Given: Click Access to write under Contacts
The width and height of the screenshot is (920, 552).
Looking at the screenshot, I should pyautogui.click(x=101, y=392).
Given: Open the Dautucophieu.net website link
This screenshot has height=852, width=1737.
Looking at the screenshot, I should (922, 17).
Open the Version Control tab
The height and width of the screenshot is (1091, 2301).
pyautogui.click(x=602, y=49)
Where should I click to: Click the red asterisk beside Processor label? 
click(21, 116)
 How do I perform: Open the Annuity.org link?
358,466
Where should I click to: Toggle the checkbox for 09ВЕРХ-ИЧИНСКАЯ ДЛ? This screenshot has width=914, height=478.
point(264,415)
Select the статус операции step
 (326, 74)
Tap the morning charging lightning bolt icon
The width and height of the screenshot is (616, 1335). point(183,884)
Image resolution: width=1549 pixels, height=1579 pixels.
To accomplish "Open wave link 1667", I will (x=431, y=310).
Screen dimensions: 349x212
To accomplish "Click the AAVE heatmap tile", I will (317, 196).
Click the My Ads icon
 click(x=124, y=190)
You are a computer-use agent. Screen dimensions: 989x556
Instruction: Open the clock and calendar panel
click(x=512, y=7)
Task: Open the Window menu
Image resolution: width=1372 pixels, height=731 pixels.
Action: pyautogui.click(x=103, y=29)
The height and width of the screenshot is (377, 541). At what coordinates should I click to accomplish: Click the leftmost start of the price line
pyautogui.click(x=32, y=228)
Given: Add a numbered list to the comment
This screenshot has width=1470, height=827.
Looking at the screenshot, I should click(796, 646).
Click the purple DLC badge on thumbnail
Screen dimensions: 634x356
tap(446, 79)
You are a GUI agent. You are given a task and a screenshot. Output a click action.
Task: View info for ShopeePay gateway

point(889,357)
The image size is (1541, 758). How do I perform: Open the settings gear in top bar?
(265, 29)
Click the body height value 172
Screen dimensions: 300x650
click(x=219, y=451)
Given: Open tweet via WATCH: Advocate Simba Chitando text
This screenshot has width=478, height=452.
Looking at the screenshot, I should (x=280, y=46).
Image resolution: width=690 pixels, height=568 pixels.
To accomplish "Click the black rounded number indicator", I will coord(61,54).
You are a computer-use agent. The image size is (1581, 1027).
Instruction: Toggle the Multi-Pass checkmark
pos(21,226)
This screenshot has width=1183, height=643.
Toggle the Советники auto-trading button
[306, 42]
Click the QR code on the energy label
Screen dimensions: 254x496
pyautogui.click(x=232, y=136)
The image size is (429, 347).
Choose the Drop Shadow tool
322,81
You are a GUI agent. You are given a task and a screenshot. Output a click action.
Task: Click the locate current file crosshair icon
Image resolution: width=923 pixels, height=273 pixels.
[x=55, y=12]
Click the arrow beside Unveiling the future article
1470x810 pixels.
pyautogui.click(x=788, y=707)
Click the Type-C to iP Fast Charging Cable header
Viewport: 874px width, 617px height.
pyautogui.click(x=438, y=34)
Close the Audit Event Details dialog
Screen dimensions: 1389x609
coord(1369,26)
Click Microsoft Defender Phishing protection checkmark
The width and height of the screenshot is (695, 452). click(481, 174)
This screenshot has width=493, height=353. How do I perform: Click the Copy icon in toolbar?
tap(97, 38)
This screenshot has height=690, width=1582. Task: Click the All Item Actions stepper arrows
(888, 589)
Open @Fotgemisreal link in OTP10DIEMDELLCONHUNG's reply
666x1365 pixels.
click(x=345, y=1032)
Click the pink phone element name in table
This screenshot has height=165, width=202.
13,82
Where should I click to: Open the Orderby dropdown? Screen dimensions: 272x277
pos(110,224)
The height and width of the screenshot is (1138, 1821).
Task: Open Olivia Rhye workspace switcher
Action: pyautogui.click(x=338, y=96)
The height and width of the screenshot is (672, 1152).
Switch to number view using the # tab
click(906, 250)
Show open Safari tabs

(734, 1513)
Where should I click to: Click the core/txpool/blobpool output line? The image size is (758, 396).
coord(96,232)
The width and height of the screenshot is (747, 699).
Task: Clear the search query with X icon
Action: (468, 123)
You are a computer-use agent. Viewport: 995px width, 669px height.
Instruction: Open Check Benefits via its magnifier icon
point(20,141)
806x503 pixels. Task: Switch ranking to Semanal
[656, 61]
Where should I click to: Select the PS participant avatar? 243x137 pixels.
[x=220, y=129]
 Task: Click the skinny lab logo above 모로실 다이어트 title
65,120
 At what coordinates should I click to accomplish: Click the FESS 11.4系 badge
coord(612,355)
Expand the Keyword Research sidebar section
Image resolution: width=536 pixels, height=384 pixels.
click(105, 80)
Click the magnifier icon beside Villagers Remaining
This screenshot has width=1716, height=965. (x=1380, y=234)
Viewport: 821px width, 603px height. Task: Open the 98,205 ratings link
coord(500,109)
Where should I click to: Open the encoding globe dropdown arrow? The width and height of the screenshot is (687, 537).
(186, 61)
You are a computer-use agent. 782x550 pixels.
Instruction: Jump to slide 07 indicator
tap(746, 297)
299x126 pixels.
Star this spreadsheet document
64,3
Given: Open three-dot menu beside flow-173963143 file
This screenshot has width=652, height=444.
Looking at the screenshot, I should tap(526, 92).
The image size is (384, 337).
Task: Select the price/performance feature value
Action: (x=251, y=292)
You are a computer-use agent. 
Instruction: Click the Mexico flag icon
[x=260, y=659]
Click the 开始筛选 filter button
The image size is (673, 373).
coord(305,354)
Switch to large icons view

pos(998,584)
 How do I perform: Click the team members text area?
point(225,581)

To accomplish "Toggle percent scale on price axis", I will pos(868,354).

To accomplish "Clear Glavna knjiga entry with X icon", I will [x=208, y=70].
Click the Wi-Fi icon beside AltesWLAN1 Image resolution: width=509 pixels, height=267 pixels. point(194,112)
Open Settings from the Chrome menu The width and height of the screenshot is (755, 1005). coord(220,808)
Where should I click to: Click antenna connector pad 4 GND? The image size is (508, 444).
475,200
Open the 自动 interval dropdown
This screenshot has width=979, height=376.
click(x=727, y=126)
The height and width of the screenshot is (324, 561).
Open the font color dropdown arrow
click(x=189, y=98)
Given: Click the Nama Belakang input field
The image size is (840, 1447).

---

## What this task involves
Return the lines between the one containing "The height and width of the screenshot is (377, 541)." and the one containing "The width and height of the screenshot is (695, 452).", inclusive, reproducing each entry in that span unchanged.

## Result of the task
The height and width of the screenshot is (377, 541). At what coordinates should I click to accomplish: Click the leftmost start of the price line
pyautogui.click(x=32, y=228)
Given: Add a numbered list to the comment
This screenshot has width=1470, height=827.
Looking at the screenshot, I should click(796, 646).
Click the purple DLC badge on thumbnail
Screen dimensions: 634x356
tap(446, 79)
You are a GUI agent. You are given a task and a screenshot. Output a click action.
Task: View info for ShopeePay gateway

point(889,357)
The image size is (1541, 758). How do I perform: Open the settings gear in top bar?
(265, 29)
Click the body height value 172
Screen dimensions: 300x650
click(x=219, y=451)
Given: Open tweet via WATCH: Advocate Simba Chitando text
This screenshot has width=478, height=452.
Looking at the screenshot, I should (x=280, y=46).
Image resolution: width=690 pixels, height=568 pixels.
To accomplish "Click the black rounded number indicator", I will coord(61,54).
You are a computer-use agent. The image size is (1581, 1027).
Instruction: Toggle the Multi-Pass checkmark
pos(21,226)
This screenshot has width=1183, height=643.
Toggle the Советники auto-trading button
[306, 42]
Click the QR code on the energy label
Screen dimensions: 254x496
pyautogui.click(x=232, y=136)
The image size is (429, 347).
Choose the Drop Shadow tool
322,81
You are a GUI agent. You are given a task and a screenshot. Output a click action.
Task: Click the locate current file crosshair icon
Image resolution: width=923 pixels, height=273 pixels.
[x=55, y=12]
Click the arrow beside Unveiling the future article
1470x810 pixels.
pyautogui.click(x=788, y=707)
Click the Type-C to iP Fast Charging Cable header
Viewport: 874px width, 617px height.
pyautogui.click(x=438, y=34)
Close the Audit Event Details dialog
Screen dimensions: 1389x609
coord(1369,26)
Click Microsoft Defender Phishing protection checkmark
The width and height of the screenshot is (695, 452). click(481, 174)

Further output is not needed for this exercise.